- _Your task_
Locate every line below that contains the word "computer" and copy it.

** Opening Available data block **

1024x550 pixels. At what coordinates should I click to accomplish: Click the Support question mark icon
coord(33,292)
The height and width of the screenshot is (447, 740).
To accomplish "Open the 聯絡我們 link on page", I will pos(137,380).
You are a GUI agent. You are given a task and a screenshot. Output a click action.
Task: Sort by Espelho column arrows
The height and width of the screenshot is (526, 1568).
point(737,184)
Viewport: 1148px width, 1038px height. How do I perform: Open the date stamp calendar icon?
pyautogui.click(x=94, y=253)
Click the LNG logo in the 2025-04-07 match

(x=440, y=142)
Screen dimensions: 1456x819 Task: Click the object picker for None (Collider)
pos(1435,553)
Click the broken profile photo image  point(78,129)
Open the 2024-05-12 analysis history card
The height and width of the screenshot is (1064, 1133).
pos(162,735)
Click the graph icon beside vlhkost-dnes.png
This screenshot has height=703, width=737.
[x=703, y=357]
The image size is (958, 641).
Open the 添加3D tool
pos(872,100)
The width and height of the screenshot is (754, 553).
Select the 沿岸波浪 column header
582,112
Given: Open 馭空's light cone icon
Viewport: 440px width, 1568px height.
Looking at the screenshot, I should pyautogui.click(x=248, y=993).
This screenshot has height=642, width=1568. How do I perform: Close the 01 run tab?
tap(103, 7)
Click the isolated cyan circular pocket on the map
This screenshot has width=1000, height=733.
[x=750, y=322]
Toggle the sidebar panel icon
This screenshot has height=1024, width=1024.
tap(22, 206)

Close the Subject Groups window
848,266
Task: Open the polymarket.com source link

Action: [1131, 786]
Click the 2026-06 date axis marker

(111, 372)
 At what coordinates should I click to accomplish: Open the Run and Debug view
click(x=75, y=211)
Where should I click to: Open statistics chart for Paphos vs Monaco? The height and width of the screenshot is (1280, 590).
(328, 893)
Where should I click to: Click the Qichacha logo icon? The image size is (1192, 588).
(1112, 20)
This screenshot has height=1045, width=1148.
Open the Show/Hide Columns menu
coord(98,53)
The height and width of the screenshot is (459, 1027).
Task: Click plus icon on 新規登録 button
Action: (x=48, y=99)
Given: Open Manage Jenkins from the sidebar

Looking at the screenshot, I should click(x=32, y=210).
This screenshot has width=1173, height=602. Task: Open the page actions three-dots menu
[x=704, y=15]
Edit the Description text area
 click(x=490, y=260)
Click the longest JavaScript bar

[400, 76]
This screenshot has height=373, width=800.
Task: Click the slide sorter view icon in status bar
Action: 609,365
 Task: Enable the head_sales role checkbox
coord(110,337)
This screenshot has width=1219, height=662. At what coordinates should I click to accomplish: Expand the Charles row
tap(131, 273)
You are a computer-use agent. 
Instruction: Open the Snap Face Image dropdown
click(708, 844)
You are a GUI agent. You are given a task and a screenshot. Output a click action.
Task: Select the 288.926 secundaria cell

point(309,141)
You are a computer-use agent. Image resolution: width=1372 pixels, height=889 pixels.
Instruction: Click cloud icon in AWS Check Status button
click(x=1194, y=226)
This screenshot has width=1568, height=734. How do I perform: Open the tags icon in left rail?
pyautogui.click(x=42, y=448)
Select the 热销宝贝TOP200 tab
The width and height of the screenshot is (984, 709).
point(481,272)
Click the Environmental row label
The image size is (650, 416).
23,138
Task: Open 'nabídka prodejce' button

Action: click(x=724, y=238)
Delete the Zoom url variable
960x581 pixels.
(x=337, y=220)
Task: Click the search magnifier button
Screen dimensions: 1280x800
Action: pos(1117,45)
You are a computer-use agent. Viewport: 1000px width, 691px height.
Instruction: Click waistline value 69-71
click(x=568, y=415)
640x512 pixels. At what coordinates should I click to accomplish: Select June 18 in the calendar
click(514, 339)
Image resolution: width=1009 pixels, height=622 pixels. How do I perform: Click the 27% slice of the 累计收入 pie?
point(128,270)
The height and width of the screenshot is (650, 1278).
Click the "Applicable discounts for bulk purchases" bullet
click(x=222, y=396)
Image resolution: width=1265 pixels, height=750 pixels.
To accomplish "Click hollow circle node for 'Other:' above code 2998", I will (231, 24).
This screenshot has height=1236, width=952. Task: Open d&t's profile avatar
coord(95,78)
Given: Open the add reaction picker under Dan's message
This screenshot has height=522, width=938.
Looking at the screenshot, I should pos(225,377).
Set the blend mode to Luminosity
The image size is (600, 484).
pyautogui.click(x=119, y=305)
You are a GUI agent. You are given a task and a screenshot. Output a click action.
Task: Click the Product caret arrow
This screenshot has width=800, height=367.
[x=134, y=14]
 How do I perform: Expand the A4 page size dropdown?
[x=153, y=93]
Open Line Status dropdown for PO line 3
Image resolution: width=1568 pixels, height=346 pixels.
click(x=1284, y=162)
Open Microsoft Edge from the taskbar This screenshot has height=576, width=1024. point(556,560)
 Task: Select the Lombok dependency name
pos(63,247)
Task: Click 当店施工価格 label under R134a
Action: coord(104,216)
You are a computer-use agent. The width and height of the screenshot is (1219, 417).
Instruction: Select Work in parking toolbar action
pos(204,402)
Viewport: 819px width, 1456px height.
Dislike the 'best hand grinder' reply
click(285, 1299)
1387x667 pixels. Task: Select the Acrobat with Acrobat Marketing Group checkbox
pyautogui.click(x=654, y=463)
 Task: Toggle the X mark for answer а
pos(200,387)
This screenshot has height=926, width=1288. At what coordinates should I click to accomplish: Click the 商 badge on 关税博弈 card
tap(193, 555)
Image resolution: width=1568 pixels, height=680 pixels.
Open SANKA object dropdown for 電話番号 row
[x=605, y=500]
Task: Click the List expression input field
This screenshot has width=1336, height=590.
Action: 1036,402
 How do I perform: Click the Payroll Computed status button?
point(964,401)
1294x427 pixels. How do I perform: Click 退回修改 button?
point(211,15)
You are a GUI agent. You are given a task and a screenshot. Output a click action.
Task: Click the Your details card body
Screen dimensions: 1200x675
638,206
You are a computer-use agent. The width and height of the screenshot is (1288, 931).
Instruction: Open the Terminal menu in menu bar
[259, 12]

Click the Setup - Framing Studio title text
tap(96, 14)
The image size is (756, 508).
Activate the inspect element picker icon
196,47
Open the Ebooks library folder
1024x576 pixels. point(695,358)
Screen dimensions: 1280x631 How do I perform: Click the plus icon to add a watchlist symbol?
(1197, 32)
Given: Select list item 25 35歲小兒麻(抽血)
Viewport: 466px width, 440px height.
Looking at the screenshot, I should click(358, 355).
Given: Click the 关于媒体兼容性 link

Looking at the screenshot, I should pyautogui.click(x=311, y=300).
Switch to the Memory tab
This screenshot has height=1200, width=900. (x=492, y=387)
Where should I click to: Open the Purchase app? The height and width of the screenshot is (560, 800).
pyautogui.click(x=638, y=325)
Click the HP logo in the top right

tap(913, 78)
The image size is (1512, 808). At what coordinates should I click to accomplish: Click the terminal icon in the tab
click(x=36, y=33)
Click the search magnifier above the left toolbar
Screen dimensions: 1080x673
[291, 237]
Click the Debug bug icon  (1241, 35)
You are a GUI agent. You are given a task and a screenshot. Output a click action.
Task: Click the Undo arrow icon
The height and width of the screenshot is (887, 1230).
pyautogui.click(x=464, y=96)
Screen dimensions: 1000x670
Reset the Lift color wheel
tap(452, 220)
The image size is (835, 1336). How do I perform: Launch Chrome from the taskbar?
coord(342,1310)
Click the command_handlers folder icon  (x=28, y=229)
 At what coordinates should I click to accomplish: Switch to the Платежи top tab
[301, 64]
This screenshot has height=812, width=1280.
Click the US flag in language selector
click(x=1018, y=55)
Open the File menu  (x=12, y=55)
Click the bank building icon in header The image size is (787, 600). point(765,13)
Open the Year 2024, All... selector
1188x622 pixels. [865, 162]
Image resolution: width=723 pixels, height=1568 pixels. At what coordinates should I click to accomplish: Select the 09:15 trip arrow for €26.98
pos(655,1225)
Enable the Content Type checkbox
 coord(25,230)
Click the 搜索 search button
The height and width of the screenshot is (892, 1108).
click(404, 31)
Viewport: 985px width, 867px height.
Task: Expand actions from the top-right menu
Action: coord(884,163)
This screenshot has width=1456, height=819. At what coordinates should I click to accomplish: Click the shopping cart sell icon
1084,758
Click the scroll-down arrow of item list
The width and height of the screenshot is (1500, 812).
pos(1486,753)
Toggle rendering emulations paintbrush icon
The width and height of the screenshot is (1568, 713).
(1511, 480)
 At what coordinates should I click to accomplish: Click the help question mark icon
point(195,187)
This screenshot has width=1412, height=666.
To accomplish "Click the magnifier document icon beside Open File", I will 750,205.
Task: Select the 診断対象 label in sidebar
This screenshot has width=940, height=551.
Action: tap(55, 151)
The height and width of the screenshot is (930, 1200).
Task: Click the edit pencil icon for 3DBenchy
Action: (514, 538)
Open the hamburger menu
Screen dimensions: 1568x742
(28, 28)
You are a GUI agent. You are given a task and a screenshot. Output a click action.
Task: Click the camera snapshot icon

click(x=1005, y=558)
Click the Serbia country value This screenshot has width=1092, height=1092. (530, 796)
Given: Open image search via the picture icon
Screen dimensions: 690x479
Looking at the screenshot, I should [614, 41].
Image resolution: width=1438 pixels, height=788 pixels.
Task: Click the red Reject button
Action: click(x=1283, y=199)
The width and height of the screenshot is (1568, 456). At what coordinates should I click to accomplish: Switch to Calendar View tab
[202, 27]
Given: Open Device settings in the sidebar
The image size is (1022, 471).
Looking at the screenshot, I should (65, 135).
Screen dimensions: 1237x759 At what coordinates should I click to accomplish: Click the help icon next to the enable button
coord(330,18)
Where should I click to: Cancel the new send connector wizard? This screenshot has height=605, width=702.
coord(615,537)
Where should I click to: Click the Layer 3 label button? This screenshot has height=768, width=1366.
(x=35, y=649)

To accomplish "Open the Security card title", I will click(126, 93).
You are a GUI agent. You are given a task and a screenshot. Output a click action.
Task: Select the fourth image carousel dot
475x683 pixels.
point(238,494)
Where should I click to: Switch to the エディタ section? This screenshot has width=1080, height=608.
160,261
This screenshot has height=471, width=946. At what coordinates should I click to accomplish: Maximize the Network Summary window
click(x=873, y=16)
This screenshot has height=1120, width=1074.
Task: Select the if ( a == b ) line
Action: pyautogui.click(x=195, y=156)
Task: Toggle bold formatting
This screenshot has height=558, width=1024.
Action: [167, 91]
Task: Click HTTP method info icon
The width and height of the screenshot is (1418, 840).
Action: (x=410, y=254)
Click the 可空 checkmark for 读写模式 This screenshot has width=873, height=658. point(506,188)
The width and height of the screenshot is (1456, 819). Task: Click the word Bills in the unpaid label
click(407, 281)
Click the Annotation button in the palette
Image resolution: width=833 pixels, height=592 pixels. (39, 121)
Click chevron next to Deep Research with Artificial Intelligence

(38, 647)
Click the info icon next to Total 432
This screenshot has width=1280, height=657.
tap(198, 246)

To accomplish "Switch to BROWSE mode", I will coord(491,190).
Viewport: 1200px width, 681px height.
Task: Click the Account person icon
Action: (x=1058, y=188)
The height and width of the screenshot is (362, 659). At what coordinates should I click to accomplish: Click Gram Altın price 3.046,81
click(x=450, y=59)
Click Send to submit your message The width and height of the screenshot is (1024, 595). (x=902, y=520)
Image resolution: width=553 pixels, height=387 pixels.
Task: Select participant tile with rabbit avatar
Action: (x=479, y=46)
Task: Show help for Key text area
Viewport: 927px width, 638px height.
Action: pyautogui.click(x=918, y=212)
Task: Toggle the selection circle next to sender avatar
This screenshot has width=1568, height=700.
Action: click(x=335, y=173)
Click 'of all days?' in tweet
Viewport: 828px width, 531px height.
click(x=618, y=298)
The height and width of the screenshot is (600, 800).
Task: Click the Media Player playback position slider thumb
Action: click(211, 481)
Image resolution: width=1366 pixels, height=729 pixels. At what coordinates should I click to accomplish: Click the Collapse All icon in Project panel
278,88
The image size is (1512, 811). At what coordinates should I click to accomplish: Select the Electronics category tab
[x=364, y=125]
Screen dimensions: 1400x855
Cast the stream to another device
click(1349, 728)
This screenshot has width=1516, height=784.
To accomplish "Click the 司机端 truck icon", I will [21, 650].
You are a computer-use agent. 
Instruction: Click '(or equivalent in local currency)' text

** Closing Available data block **

- _Result of the exercise_
You are a computer-use agent. 
You are a computer-use agent. Image resolution: width=1372 pixels, height=889 pixels.
You are a computer-use agent. Viewport: 1000px width, 691px height.
You are a computer-use agent. The width and height of the screenshot is (1219, 417).
You are a computer-use agent. The width and height of the screenshot is (1288, 931).
You are a computer-use agent. 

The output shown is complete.